## Exercise details:
Every line below should be copied out exactly.

## Listed records:
-=-=-=-=-
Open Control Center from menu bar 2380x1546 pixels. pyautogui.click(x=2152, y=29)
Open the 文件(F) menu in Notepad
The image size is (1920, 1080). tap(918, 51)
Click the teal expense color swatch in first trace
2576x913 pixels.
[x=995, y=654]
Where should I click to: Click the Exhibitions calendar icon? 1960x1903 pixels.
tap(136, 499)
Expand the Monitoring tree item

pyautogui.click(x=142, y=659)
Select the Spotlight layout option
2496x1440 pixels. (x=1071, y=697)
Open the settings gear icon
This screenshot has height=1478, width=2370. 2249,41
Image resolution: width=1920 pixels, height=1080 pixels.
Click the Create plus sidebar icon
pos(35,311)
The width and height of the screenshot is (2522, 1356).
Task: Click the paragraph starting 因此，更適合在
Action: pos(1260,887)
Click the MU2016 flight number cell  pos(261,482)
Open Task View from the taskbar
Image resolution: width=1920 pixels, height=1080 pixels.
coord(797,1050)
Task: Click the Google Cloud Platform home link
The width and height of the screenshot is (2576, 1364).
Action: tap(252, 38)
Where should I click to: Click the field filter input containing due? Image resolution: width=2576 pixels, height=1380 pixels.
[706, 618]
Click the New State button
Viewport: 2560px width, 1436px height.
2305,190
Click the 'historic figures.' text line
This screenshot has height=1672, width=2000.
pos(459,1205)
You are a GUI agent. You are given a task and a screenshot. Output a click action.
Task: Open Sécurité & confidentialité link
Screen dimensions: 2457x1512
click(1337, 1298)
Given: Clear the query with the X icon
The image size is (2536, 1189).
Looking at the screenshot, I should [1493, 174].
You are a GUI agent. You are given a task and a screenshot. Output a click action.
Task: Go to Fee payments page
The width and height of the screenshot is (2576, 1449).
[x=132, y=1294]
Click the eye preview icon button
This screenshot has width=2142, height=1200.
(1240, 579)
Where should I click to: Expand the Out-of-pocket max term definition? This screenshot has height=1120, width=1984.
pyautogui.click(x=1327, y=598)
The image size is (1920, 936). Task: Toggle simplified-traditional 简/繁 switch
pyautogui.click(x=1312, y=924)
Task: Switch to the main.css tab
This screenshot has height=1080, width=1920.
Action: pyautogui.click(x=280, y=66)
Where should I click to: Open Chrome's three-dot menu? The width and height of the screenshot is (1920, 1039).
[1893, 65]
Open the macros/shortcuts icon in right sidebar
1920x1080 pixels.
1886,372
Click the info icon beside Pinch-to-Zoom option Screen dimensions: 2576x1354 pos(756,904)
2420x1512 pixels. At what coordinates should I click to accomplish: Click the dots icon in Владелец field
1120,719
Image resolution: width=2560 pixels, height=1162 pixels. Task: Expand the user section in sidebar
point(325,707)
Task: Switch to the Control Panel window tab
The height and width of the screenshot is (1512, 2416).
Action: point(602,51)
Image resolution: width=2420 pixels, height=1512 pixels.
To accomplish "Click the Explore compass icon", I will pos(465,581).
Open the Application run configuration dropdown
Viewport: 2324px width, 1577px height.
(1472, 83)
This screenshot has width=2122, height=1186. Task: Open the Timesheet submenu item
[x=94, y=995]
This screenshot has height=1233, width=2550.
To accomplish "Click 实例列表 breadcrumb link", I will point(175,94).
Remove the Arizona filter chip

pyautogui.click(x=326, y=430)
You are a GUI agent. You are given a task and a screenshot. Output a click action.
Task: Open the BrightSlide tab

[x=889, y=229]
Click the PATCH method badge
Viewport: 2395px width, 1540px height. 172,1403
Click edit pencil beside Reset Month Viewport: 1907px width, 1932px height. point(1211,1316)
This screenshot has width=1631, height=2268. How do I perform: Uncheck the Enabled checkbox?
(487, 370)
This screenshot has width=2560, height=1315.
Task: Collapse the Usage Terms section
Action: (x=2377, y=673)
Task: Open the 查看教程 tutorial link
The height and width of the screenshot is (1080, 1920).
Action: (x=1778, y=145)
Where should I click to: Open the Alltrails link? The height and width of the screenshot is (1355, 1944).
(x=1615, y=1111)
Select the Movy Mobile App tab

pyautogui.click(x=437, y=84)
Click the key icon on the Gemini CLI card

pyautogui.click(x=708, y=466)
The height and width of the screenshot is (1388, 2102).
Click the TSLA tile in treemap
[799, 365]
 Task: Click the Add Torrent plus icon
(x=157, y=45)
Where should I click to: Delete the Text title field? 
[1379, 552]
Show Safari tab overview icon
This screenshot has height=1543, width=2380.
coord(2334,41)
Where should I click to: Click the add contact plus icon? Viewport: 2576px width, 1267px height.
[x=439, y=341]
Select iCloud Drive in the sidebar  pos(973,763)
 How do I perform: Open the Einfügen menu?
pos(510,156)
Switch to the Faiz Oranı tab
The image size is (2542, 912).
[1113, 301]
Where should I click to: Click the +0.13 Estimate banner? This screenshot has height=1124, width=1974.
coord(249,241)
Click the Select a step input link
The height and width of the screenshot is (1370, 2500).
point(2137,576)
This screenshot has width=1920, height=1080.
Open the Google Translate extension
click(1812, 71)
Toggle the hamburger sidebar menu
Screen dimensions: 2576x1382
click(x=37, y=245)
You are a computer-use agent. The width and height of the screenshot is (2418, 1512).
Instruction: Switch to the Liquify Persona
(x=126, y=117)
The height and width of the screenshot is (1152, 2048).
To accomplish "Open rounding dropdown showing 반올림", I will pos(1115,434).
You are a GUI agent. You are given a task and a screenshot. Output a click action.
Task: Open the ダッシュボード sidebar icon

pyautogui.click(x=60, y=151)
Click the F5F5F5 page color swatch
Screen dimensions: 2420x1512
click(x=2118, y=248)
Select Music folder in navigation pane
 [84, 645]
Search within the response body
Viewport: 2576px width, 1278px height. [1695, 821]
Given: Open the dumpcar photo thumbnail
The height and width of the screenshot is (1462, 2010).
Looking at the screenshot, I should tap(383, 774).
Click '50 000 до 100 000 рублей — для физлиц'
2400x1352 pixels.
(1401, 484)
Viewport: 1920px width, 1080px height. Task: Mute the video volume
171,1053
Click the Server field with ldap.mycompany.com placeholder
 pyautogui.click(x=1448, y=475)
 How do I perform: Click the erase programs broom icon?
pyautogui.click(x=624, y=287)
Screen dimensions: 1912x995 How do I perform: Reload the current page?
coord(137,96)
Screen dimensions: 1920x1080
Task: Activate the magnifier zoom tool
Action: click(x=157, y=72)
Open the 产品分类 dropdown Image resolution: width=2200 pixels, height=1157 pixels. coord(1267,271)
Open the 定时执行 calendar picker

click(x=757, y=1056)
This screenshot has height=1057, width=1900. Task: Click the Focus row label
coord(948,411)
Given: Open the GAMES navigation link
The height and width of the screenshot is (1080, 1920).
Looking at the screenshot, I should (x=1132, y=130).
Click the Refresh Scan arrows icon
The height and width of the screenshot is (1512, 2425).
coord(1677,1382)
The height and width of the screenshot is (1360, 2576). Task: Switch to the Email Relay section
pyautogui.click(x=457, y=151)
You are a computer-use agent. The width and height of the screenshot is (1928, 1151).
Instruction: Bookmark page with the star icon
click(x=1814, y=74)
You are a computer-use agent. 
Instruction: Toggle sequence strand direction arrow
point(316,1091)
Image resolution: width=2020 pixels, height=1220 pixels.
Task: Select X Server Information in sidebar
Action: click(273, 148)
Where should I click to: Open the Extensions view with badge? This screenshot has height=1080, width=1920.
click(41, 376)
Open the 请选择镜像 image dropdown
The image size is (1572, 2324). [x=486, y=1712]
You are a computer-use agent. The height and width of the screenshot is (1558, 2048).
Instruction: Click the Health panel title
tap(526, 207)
-=-=-=-=-
## Final answer:
Open Control Center from menu bar 2380x1546 pixels. pyautogui.click(x=2152, y=29)
Open the 文件(F) menu in Notepad
The image size is (1920, 1080). tap(918, 51)
Click the teal expense color swatch in first trace
2576x913 pixels.
[x=995, y=654]
Where should I click to: Click the Exhibitions calendar icon? 1960x1903 pixels.
tap(136, 499)
Expand the Monitoring tree item

pyautogui.click(x=142, y=659)
Select the Spotlight layout option
2496x1440 pixels. (x=1071, y=697)
Open the settings gear icon
This screenshot has height=1478, width=2370. 2249,41
Image resolution: width=1920 pixels, height=1080 pixels.
Click the Create plus sidebar icon
pos(35,311)
The width and height of the screenshot is (2522, 1356).
Task: Click the paragraph starting 因此，更適合在
Action: pos(1260,887)
Click the MU2016 flight number cell  pos(261,482)
Open Task View from the taskbar
Image resolution: width=1920 pixels, height=1080 pixels.
coord(797,1050)
Task: Click the Google Cloud Platform home link
The width and height of the screenshot is (2576, 1364).
Action: tap(252, 38)
Where should I click to: Click the field filter input containing due? Image resolution: width=2576 pixels, height=1380 pixels.
[706, 618]
Click the New State button
Viewport: 2560px width, 1436px height.
2305,190
Click the 'historic figures.' text line
This screenshot has height=1672, width=2000.
pos(459,1205)
You are a GUI agent. You are given a task and a screenshot. Output a click action.
Task: Open Sécurité & confidentialité link
Screen dimensions: 2457x1512
click(1337, 1298)
Given: Clear the query with the X icon
The image size is (2536, 1189).
Looking at the screenshot, I should [1493, 174].
You are a GUI agent. You are given a task and a screenshot. Output a click action.
Task: Go to Fee payments page
The width and height of the screenshot is (2576, 1449).
[x=132, y=1294]
Click the eye preview icon button
This screenshot has width=2142, height=1200.
(1240, 579)
Where should I click to: Expand the Out-of-pocket max term definition? This screenshot has height=1120, width=1984.
pyautogui.click(x=1327, y=598)
The image size is (1920, 936). Task: Toggle simplified-traditional 简/繁 switch
pyautogui.click(x=1312, y=924)
Task: Switch to the main.css tab
This screenshot has height=1080, width=1920.
Action: pyautogui.click(x=280, y=66)
Where should I click to: Open Chrome's three-dot menu? The width and height of the screenshot is (1920, 1039).
[1893, 65]
Open the macros/shortcuts icon in right sidebar
1920x1080 pixels.
1886,372
Click the info icon beside Pinch-to-Zoom option Screen dimensions: 2576x1354 pos(756,904)
2420x1512 pixels. At what coordinates should I click to accomplish: Click the dots icon in Владелец field
1120,719
Image resolution: width=2560 pixels, height=1162 pixels. Task: Expand the user section in sidebar
point(325,707)
Task: Switch to the Control Panel window tab
The height and width of the screenshot is (1512, 2416).
Action: point(602,51)
Image resolution: width=2420 pixels, height=1512 pixels.
To accomplish "Click the Explore compass icon", I will pos(465,581).
Open the Application run configuration dropdown
Viewport: 2324px width, 1577px height.
(1472, 83)
This screenshot has width=2122, height=1186. Task: Open the Timesheet submenu item
[x=94, y=995]
This screenshot has height=1233, width=2550.
To accomplish "Click 实例列表 breadcrumb link", I will point(175,94).
Remove the Arizona filter chip

pyautogui.click(x=326, y=430)
You are a GUI agent. You are given a task and a screenshot. Output a click action.
Task: Open the BrightSlide tab

[x=889, y=229]
Click the PATCH method badge
Viewport: 2395px width, 1540px height. 172,1403
Click edit pencil beside Reset Month Viewport: 1907px width, 1932px height. point(1211,1316)
This screenshot has width=1631, height=2268. How do I perform: Uncheck the Enabled checkbox?
(487, 370)
This screenshot has width=2560, height=1315.
Task: Collapse the Usage Terms section
Action: (x=2377, y=673)
Task: Open the 查看教程 tutorial link
The height and width of the screenshot is (1080, 1920).
Action: (x=1778, y=145)
Where should I click to: Open the Alltrails link? The height and width of the screenshot is (1355, 1944).
(x=1615, y=1111)
Select the Movy Mobile App tab

pyautogui.click(x=437, y=84)
Click the key icon on the Gemini CLI card

pyautogui.click(x=708, y=466)
The height and width of the screenshot is (1388, 2102).
Click the TSLA tile in treemap
[799, 365]
 Task: Click the Add Torrent plus icon
(x=157, y=45)
Where should I click to: Delete the Text title field? 
[1379, 552]
Show Safari tab overview icon
This screenshot has height=1543, width=2380.
coord(2334,41)
Where should I click to: Click the add contact plus icon? Viewport: 2576px width, 1267px height.
[x=439, y=341]
Select iCloud Drive in the sidebar  pos(973,763)
 How do I perform: Open the Einfügen menu?
pos(510,156)
Switch to the Faiz Oranı tab
The image size is (2542, 912).
[1113, 301]
Where should I click to: Click the +0.13 Estimate banner? This screenshot has height=1124, width=1974.
coord(249,241)
Click the Select a step input link
The height and width of the screenshot is (1370, 2500).
point(2137,576)
This screenshot has width=1920, height=1080.
Open the Google Translate extension
click(1812, 71)
Toggle the hamburger sidebar menu
Screen dimensions: 2576x1382
click(x=37, y=245)
You are a computer-use agent. The width and height of the screenshot is (2418, 1512).
Instruction: Switch to the Liquify Persona
(x=126, y=117)
The height and width of the screenshot is (1152, 2048).
To accomplish "Open rounding dropdown showing 반올림", I will pos(1115,434).
You are a GUI agent. You are given a task and a screenshot. Output a click action.
Task: Open the ダッシュボード sidebar icon

pyautogui.click(x=60, y=151)
Click the F5F5F5 page color swatch
Screen dimensions: 2420x1512
click(x=2118, y=248)
Select Music folder in navigation pane
 [84, 645]
Search within the response body
Viewport: 2576px width, 1278px height. [1695, 821]
Given: Open the dumpcar photo thumbnail
The height and width of the screenshot is (1462, 2010).
Looking at the screenshot, I should tap(383, 774).
Click '50 000 до 100 000 рублей — для физлиц'
2400x1352 pixels.
(1401, 484)
Viewport: 1920px width, 1080px height. Task: Mute the video volume
171,1053
Click the Server field with ldap.mycompany.com placeholder
 pyautogui.click(x=1448, y=475)
 How do I perform: Click the erase programs broom icon?
pyautogui.click(x=624, y=287)
Screen dimensions: 1912x995 How do I perform: Reload the current page?
coord(137,96)
Screen dimensions: 1920x1080
Task: Activate the magnifier zoom tool
Action: click(x=157, y=72)
Open the 产品分类 dropdown Image resolution: width=2200 pixels, height=1157 pixels. coord(1267,271)
Open the 定时执行 calendar picker

click(x=757, y=1056)
This screenshot has height=1057, width=1900. Task: Click the Focus row label
coord(948,411)
Given: Open the GAMES navigation link
The height and width of the screenshot is (1080, 1920).
Looking at the screenshot, I should (x=1132, y=130).
Click the Refresh Scan arrows icon
The height and width of the screenshot is (1512, 2425).
coord(1677,1382)
The height and width of the screenshot is (1360, 2576). Task: Switch to the Email Relay section
pyautogui.click(x=457, y=151)
You are a computer-use agent. The width and height of the screenshot is (1928, 1151).
Instruction: Bookmark page with the star icon
click(x=1814, y=74)
You are a computer-use agent. 
Instruction: Toggle sequence strand direction arrow
point(316,1091)
Image resolution: width=2020 pixels, height=1220 pixels.
Task: Select X Server Information in sidebar
Action: click(273, 148)
Where should I click to: Open the Extensions view with badge? This screenshot has height=1080, width=1920.
click(41, 376)
Open the 请选择镜像 image dropdown
The image size is (1572, 2324). [x=486, y=1712]
You are a computer-use agent. The height and width of the screenshot is (1558, 2048).
Instruction: Click the Health panel title
tap(526, 207)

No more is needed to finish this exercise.